Data section -
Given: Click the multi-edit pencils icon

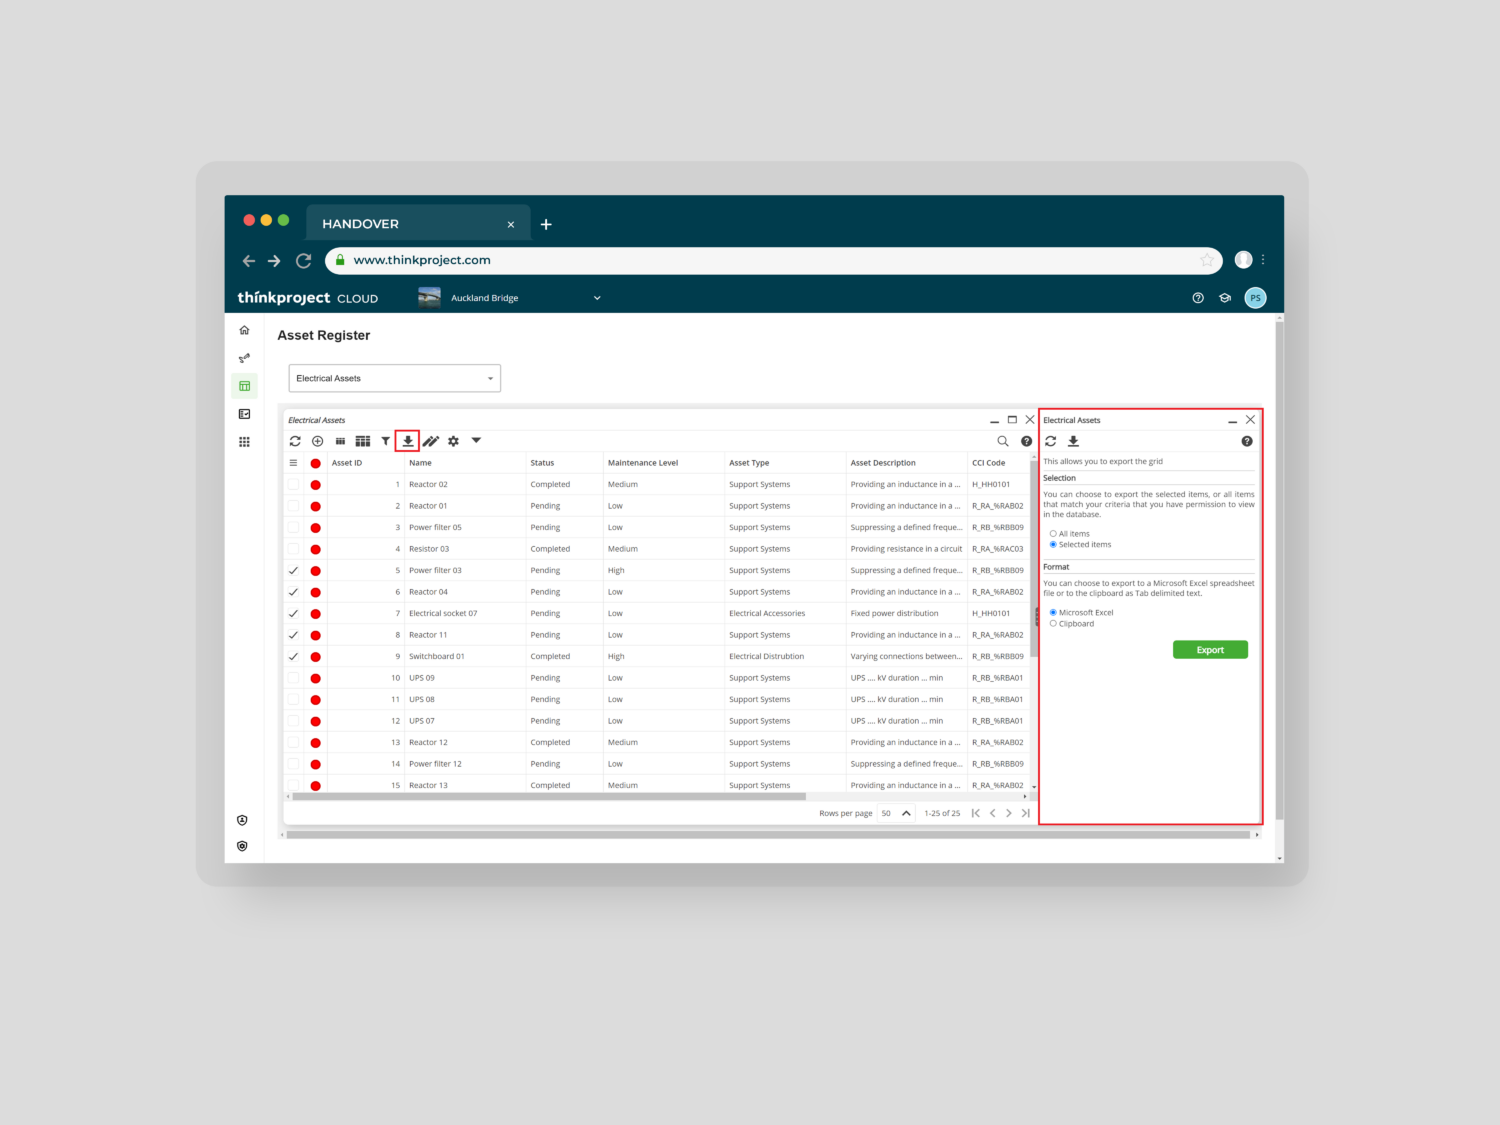Looking at the screenshot, I should click(431, 441).
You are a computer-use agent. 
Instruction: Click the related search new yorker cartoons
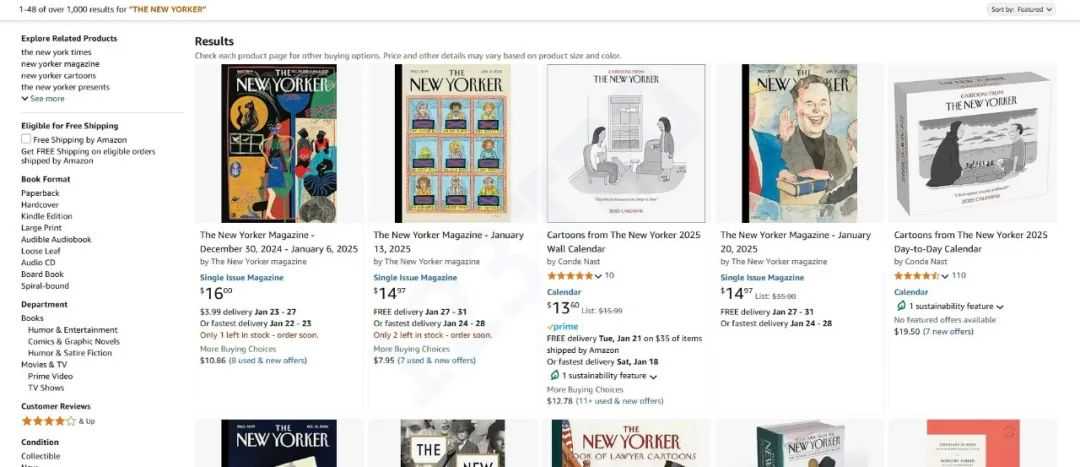[x=59, y=76]
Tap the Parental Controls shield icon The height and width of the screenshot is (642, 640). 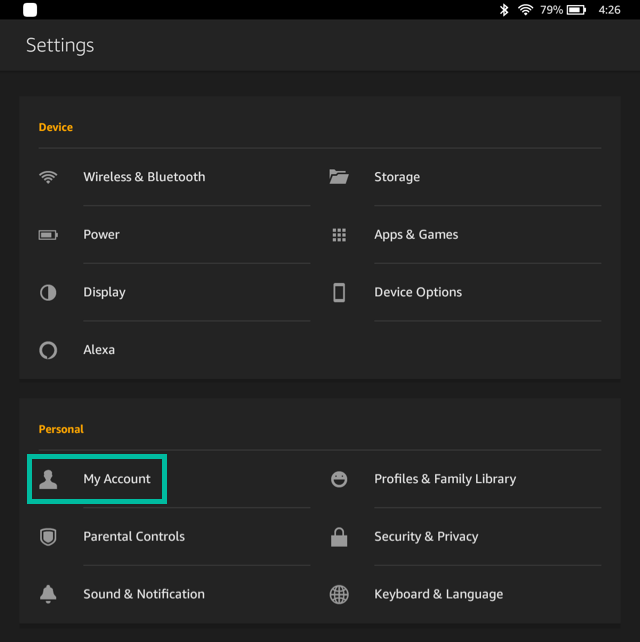[x=48, y=537]
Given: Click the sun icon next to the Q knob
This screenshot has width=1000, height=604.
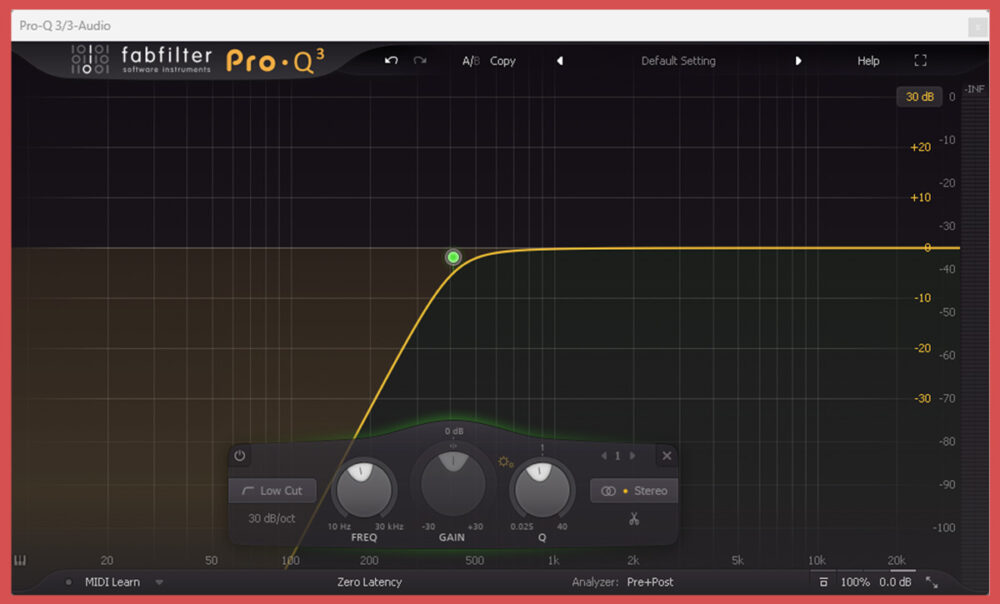Looking at the screenshot, I should 504,462.
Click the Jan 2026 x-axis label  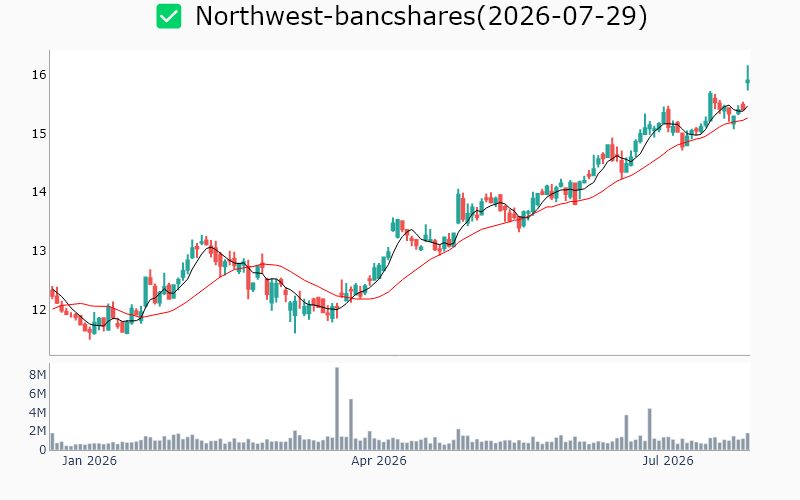(89, 461)
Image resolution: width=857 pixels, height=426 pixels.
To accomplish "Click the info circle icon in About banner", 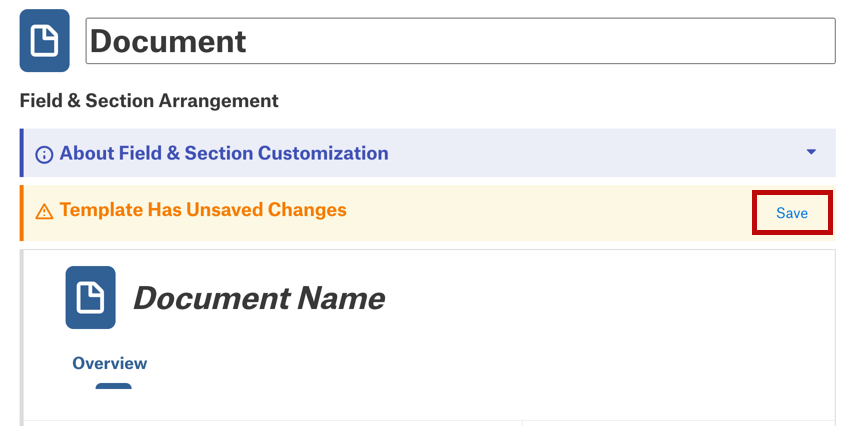I will (44, 155).
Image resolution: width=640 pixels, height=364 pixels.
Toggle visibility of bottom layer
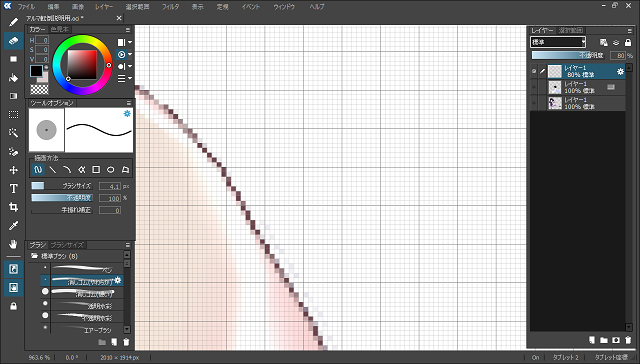pyautogui.click(x=533, y=103)
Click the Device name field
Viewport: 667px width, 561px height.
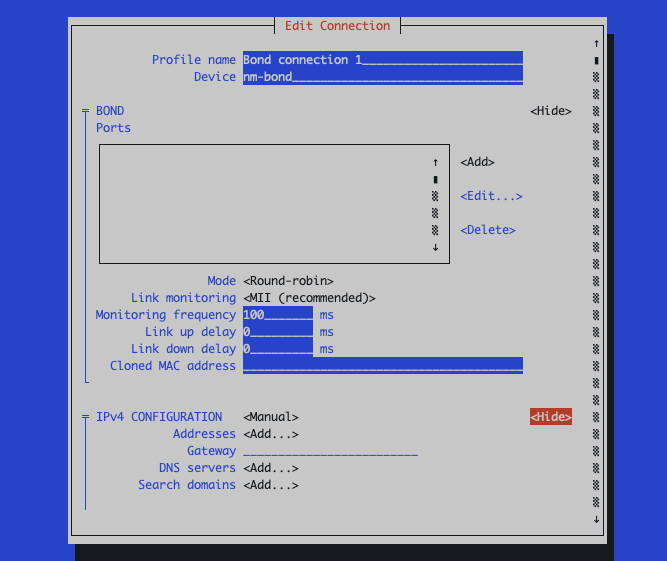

Task brief -
Pull every line containing "pixels" out of the data above.

Expected output -
Image resolution: width=857 pixels, height=426 pixels.
Image resolution: width=640 pixels, height=364 pixels.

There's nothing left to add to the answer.